▶ WHAT YOU WILL DO
Reproduce the passage below on the 2025 Australian federal election word for word, in full.

▶ PASSAGE PROVIDED
==================================================
Australian 2025 Election Result

A visual breakdown of the 2025 Australian federal election — Labor's historic majority, the rise of independents, and a coalition in crisis.

ElectionsData AnalyticsAustralia

Labor has retained government in the 2025 federal election, with Anthony Albanese securing a second term as Prime Minister. But what does the data reveal about how Australians voted? In this analysis, we dig into the results to identify patterns across electorates. Explore the interactive map below to see which party won each seat — select a state from the dropdown to focus on the region that interests you.

Election Map — Winning Party by Division

Labor
Liberal
LNP
Nationals
Greens
Independent
KAP
Centre Alliance

Labor's landslide victory is starkly evident in the seat distribution. With 98 seats, the ALP holds a comfortable majority well beyond the 75 needed to govern. The combined Coalition forces — LNP (15), Liberal Party (11) and Nationals (9) — managed only 35 seats, representing a historically weak result for the centre-right. Notably, Independents secured 14 seats, continuing the trend of voters turning away from major parties in favour of local, issue-focused candidates. The Greens, despite their prominence in public discourse, won just one seat, suggesting their support remains geographically concentrated.
==================================================
▶ SUPPLIED ENTRIES

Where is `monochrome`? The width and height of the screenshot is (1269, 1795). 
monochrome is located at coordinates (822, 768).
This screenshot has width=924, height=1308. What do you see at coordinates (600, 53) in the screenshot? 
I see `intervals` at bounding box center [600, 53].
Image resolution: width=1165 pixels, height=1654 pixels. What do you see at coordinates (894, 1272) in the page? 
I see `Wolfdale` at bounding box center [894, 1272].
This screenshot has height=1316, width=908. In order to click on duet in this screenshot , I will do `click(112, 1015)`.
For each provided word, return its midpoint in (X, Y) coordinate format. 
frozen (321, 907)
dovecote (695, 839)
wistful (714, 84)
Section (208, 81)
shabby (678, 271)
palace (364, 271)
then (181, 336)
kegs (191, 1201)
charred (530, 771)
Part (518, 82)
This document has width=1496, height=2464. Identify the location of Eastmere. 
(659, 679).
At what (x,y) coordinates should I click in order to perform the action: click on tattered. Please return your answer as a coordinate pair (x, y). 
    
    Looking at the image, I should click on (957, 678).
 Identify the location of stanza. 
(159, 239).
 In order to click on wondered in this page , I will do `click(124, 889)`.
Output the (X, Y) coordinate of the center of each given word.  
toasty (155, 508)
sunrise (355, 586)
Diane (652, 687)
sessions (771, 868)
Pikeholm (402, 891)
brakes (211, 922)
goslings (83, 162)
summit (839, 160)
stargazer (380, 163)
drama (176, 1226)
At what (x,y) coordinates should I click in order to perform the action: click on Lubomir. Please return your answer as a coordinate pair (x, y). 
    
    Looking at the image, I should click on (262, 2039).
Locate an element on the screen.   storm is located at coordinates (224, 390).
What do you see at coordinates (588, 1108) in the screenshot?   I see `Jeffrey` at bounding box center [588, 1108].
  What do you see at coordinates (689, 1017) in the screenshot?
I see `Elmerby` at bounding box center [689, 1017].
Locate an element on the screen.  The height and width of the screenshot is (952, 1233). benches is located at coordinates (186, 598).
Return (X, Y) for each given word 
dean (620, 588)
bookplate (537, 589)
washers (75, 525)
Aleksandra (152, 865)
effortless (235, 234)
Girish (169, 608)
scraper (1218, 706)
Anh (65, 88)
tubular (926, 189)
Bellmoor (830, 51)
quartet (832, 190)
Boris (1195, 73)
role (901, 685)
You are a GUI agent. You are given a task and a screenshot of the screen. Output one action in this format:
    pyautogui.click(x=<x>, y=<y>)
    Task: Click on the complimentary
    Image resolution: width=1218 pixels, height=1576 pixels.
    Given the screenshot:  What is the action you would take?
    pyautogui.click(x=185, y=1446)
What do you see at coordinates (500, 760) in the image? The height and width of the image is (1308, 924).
==================================================
▶ WRITTEN SOLUTION
Australian 2025 Election Result

A visual breakdown of the 2025 Australian federal election — Labor's historic majority, the rise of independents, and a coalition in crisis.

ElectionsData AnalyticsAustralia

Labor has retained government in the 2025 federal election, with Anthony Albanese securing a second term as Prime Minister. But what does the data reveal about how Australians voted? In this analysis, we dig into the results to identify patterns across electorates. Explore the interactive map below to see which party won each seat — select a state from the dropdown to focus on the region that interests you.

Election Map — Winning Party by Division

Labor
Liberal
LNP
Nationals
Greens
Independent
KAP
Centre Alliance

Labor's landslide victory is starkly evident in the seat distribution. With 98 seats, the ALP holds a comfortable majority well beyond the 75 needed to govern. The combined Coalition forces — LNP (15), Liberal Party (11) and Nationals (9) — managed only 35 seats, representing a historically weak result for the centre-right. Notably, Independents secured 14 seats, continuing the trend of voters turning away from major parties in favour of local, issue-focused candidates. The Greens, despite their prominence in public discourse, won just one seat, suggesting their support remains geographically concentrated.